What did you do when you were neither doing your degree nor contributing to The Yorker?
Throughout uni I was a member of Dance Soc and did lots of shows, competitions and classes with them. I also choreographed routines for a couple of shows, including the fashion and dance extravaganza, Fusion, which was great fun.
In my second year, I also joined York Theatre Royal’s TakeOver Festival, where a group of 16-25 year-olds put on a programme over performing arts over three weeks scattered over the year. As Press Officer for TakeOver, I helped co-ordinate press coverage, review nights, interviews and managed to set up the theatre’s first ever young critic’s scheme for young people, featuring a workshop with one of the Guardian‘s top theatre critics, Lyn Gardner.
In my third year I also did work experience placements with Aesthetica magazine in York,The York Press, One & Other magazine (for which I remained a freelance writer for some time) and Three Weeks, with whom I went to review the Edinburgh Fringe Festival.
What happened to you after you graduated?

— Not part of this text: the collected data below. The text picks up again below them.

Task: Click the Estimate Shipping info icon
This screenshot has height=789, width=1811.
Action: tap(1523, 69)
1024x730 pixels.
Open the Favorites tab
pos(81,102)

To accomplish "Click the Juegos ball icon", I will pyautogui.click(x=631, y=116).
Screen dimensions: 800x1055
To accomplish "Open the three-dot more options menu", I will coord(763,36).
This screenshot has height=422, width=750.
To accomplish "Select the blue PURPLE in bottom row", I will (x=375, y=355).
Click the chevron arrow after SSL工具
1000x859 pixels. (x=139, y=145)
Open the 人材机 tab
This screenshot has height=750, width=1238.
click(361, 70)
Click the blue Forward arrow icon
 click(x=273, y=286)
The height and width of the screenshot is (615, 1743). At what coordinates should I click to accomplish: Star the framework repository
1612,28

Did you start working straightaway?
Shortly after I graduated, I got a six-month paid internship with Yours magazine, a national women’s magazine. Not really knowing my future, I packed up my life to Peterborough where the magazine offices were based, sadly leaving behind my native Yorkshire. Luckily, though, I was given the opportunity to stay on and four and a bit years later, I’m still there!
Could you tell me about your career history and what you do today?
Having been kept on at Yours as an editorial assistant, I then moved onto be a News Writer for the magazine and then Senior News Writer and finally Deputy News Editor. AtYours I’m very lucky to cover a massive range of topics which means I can be doing anything from interviewing celebrities – Jane Fonda, The Osmonds and the wonderful Bernard Cribbins (Perks from The Railway Children and the voice of ALL The Wombles) have been my favourites – to banging on the doors of politicians to talk about issues that matter to our readers.
I do a lot of charity stories, shining a light on truly amazing people who’ve made a difference to others as well as covering many animal stories, which has led to a fair few funny moments from interviewing a parrot to being swooped on by bats in Jersey. My work has also let me travel around a lot, both on press trips abroad and for interviews all round the UK. Recently, as well as writing, I’ve recently been project managing a number of specials in the magazine, including a fiction supplement, which I love.